> **O que fazer**
- a) No trecho sobre o sonho de ser futebolista, que número se planejava usar no Benfica?
- b) Prossiga o trecho sobre o sonho de ser futebolista a partir da última frase apresentada.

> **Trecho da página**
---*---

Acho que o que me falhou foi a inadequação das expectativas. O pragmatismo que me falta em praticamente tudo na vida sobrava-me na maneira como encarava a minha futura carreira de futebolista: ia jogar no Torreense, para começar, e a seguir ia ser o número 7 do Benfica. O plano era bastante simples. Aliás, tão simples que nem sei como é possível ter falhado.

Dava comigo a imaginar o Estádio da Luz cheio - às vezes era domingo à tarde e jogávamos com o Espinho ou com o Chaves, outras vezes era quarta-feira à noite e recebíamos equipas como o Steaua de Bucareste ou o Malines -, a relva cortada curta e aparada em desenhos vistosos para quem estivesse a ver do Terceiro Anel, as redes penduradas, não muito esticadas, à espera daquele barulhinho fofo e demorado de quando a bola desliza a roçar-se nelas, o som macio dos chutos dados por adidas world cup em bolas da select. Mas a relva, a relva curta e bem tratada era o elemento fundamental. A relva muda tudo. Num pelado, o melhor que uma pessoa conseguia era dar pontapés à bola. Na relva era diferente. A bola tornava-se dócil e muito mais arredondada. Os meus pés, definitivamente ergonómicos, perfeitamente adequados à curva infinita daquele objecto fundamental, lidavam com o assunto como se eu calçasse pantufas. A relva suaviza o som de todas as coisas - a correria, as passadas fortes, os saltos, as quedas, os passes, as recepções. O jogo passa a ser sereno. Na relva não há lugar para coisas como o desespero porque desesperar num relvado seria uma enormíssima falta de respeito pelo chão que se pisa.

---*---

> **Dados fornecidos**

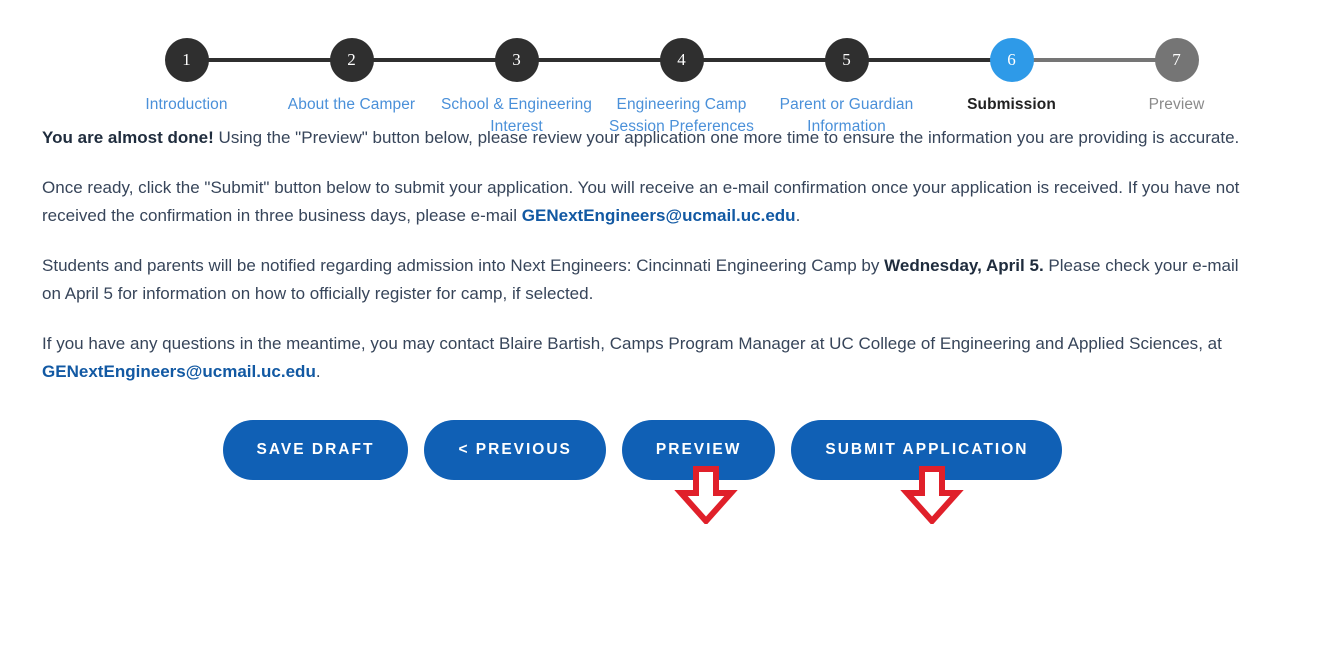  I want to click on step-6-label: Submission, so click(1012, 104).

---*---

> **Respostas**
- a) O número 7.

- b)
Joguei na relva do Campo Manuel Marques - o melhor relvado que alguma vez tive a sorte de pisar - numa única ocasião. Entrei na segunda parte e marquei um golo de pé esquerdo num pontapé de moinho à entrada da área. Foi este jogador - um prodígio de talento, um caprichoso esteta - que o futebol perdeu quando decidiu insistir que eu andasse por aí, de pelado em pelado, a tentar perceber os ressaltos de bolas mikasa em São João da Talha, na Póvoa de Santa Iria, em Alhandra, na Lourinhã, nos Olivais Sul ou em Alcabideche. Eu só precisava de mais relva e de outro glamour. Levantar-me cedo aos domingos para me ir equipar em cabines que eram pouco mais que barracas em terras mal semeadas entre os subúrbios de Lisboa e a província da Estremadura não era o meu sonho. O meu sonho nunca foi simplesmente jogar futebol; o que eu queria era jogar futebol em relvados bonitos. E foi isso que falhou.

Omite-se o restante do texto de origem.